By Anna Wright
Some students come to Florida for the sunshine, some come for the… gators?
First-year Zane Walsh came to New College from Maryland to study biology, and until this month he had never seen an alligator in the wild. Now he gets to live his dream of working with Florida alligators, as his independent study project.
“I’ve had a very large love for crocodilians,” Walsh said. “I’ve always just thought they were very graceful and powerful animals which have an impressive history on this earth.”
During January, New College students in their first through third years conduct an independent study project, or ISP, centered around an area of interest related to their studies. For his first ISP, Walsh is working with Myakka River State Park to study the flushing behaviors of alligators in reaction to the presence of park visitors.
“Flushing behaviors are basically like fleeing behaviors, so it’s really investigating the disturbance and how it disturbs the population,” Walsh said. “I’m going to be doing a lot of timing between when a human-caused disturbance happens and when a flushing behavior occurs, either in an individual alligator or in multiple individuals.”

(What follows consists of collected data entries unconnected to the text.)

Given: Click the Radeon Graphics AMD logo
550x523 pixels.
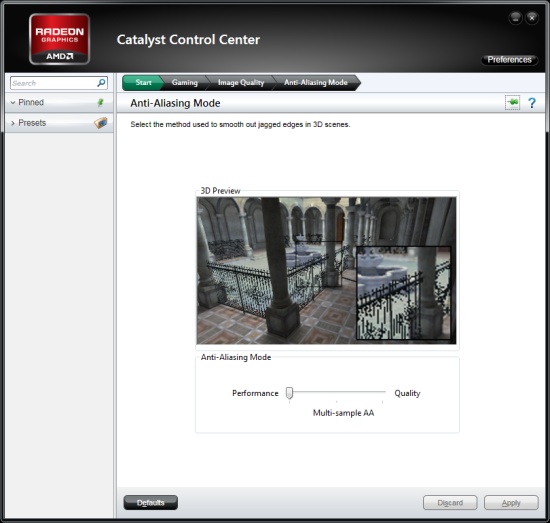Looking at the screenshot, I should (60, 39).
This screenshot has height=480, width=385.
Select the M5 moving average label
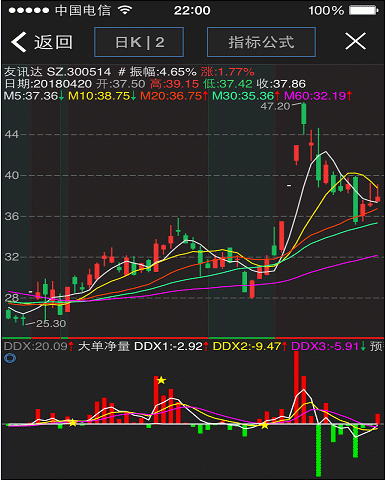click(x=34, y=96)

When asked what he was most excited about, Walsh gave a huge smile: “I’m really excited just to see alligators in their natural habitat, and I’m more excited to see them unaffected by human presence.”

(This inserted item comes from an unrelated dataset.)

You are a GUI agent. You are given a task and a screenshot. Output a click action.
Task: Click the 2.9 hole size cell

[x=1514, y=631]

New College students have an ongoing relationship with the Myakka park, and Walsh hopes to build on that relationship over his time at NCF.
“This is really I think the first step I want to take towards my career, which will hopefully be centered around studying crocodilians.”
At the end of the project, Walsh will have written a report explaining and analyzing the magnitude of a visitor presence in the park on alligator behavior. He hopes the report will be able to support restrictions on human activity in order to keep the behavior of the alligators as unaffected as possible.
“Alligators tend to be more skittish than people think they will be,” says Walsh. “So a lot of times they will flee from humans. They’re not always just going to lunge at you, which is what a lot of people think they’ll do!”
— Anna Wright is a Public Affairs Student Assistant in the New College Office of Communications and Marketing.